La Marseillaise · 18 janvier 2004 · SAVANNAH BAY (Comédie-Française)

La Marseillaise · 18 janvier 2004 · SAVANNAH BAY (Comédie-Française)
C'est une pièce d'eau, de feu, de vent, de mémoire fracassée, et de coeurs brisés.
Presse régionale
Critique
Maxime Romain
18 Jan 2004
La Marseillaise
Langue: Français
Tous droits réservés

La Marseillaise

18 janvier 2004 · Maxime ROMAIN

"SAVANNAH BAY" c'est fou ce qu'on peut l'aimer...

Evénement au Jeu de Paume, où dans le cadre des A.T.P. est joué SAVANNAH BAY la pièce de Marguerite Duras mise en scène à la Comédie Française par Éric Vigner avec Catherine Samie et Catherine Hiegel.

C'est une pièce d'eau, de feu, de vent, de mémoire fracassée, et de coeurs brisés. Une pièce sur les jeux du hasard, de la passion et de la mort. Créée par Madeleine Renaud, et Bulle Ogier, dans une mise en scène de Marguerite Duras elle-même, SAVANNAH BAY met aux prises une vieille femme nommée Madeleine, et une autre plus jeune présentée comme étant sans doute sa petite fille.

"C'est fou ce que je peux t'aimer, ce que je peux t'aimer d'amour" chante Édith Piaf sur un vieux phono. Il sera beaucoup question d'amour justement, entre les affrontements larvés, et les appels au secours de l'une et de l'autre. La vielle femme est actrice. Elle a tout joué, partout. Même à Montpellier où la pièce était d'un auteur français et même un film avec Henry Fonda. Elle a beaucoup voyagé, et dans ses yeux abîmés d'avoir trop pleurer, des images défilent. L'une évoque une pierre blanche, et l'autre une noyade. Les deux événements se confondent, et l'on ne saura jamais comment finalement l'on en est arrivés là.
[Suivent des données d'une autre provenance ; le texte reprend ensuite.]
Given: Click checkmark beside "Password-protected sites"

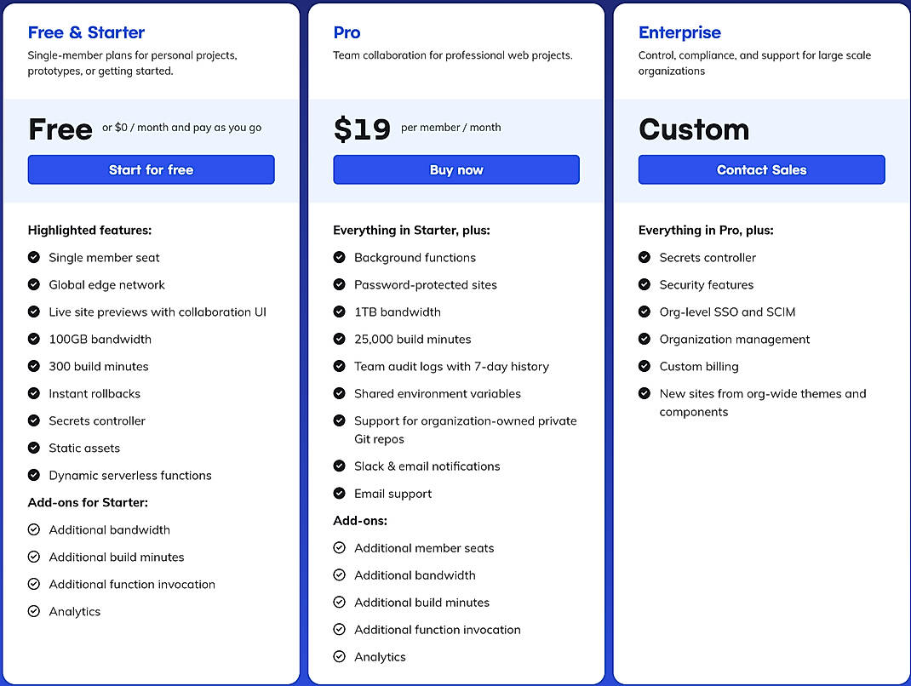Looking at the screenshot, I should (x=339, y=284).
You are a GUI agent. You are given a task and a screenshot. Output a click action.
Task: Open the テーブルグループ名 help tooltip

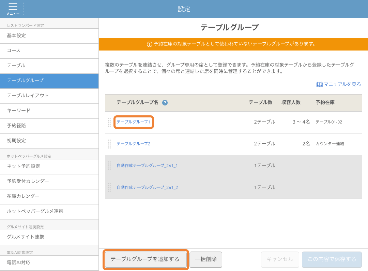click(x=165, y=103)
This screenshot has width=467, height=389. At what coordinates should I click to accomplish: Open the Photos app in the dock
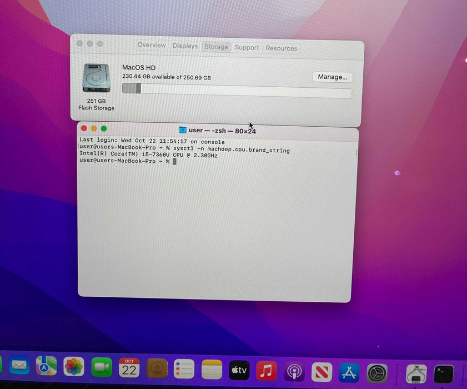coord(74,366)
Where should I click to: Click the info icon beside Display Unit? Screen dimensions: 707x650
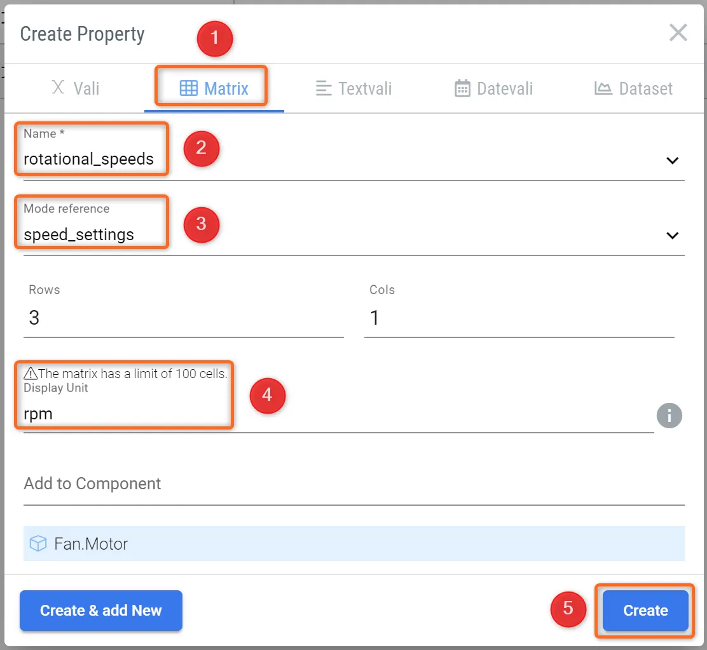[669, 416]
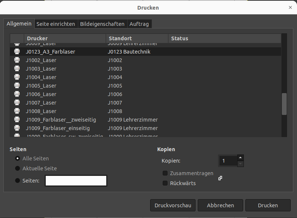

Ce que l'on sait par contre c'est que SAVANNAH BAY résume à elle seule toute l'oeuvre de Marguerite Duras. On y parle de cinéma, de représentation théâtrale, d'écriture, de legs spirituel, d'histoire familiale compliquée, de folie intérieure et de main tendue vers la souffrance de l'autre. C'est beau, bouleversant, prenant, et ici tout est rendu magique par le duo d'actrices qui toutes deux sociétaires de la Comédie-Française demeurent nettement au dessus du lot commun. Dans le rôle de la vieille femme Catherine Samie plonge le spectateur dans les eaux troubles où se débat son personnage. Catherine Hiegel ne se contente pas de lui donner la réplique. Elle illumine l'autre versant de la pièce, son aspect solaire en y apportant sa touche de rationalité. L'une meurt d'avoir vu la mort, l'autre renaît d'enfin comprendre qui elle est.

Pour orchestrer l'ensemble Éric Vigner, magicien metteur en scène, doté d'un fabuleux esprit critique, privilégie la lisibilité du texte à son aspect touffu, et âpre. Son décor construit sur deux temps narratifs, la traversée du miroir, et l'immersion à SAVANNAH BAY, offre d'abord un rideau en sorte de paravent chinois, puis une scène débarrassée d'objets avec comme accrochée aux limbes de notre mémoire commune une immense photo de Marguerite Duras. Magnifique Marguerite, écrivaine exceptionnelle qui est là, qui semble nous parler, et veiller à aider le metteur en scène dans sa tache. Voire ici lui rendre hommage, tant elle aurait apprécié ce travail remarquable de densité, de sobriété, et de recherche formelle. C'est ainsi que Savannah est grande. Et que les A.T.P. d'Aix qui ont proposé ce spectacle en collaboration au Jeu de Paume toujours aussi inventifs, et dénicheurs d'objets rares.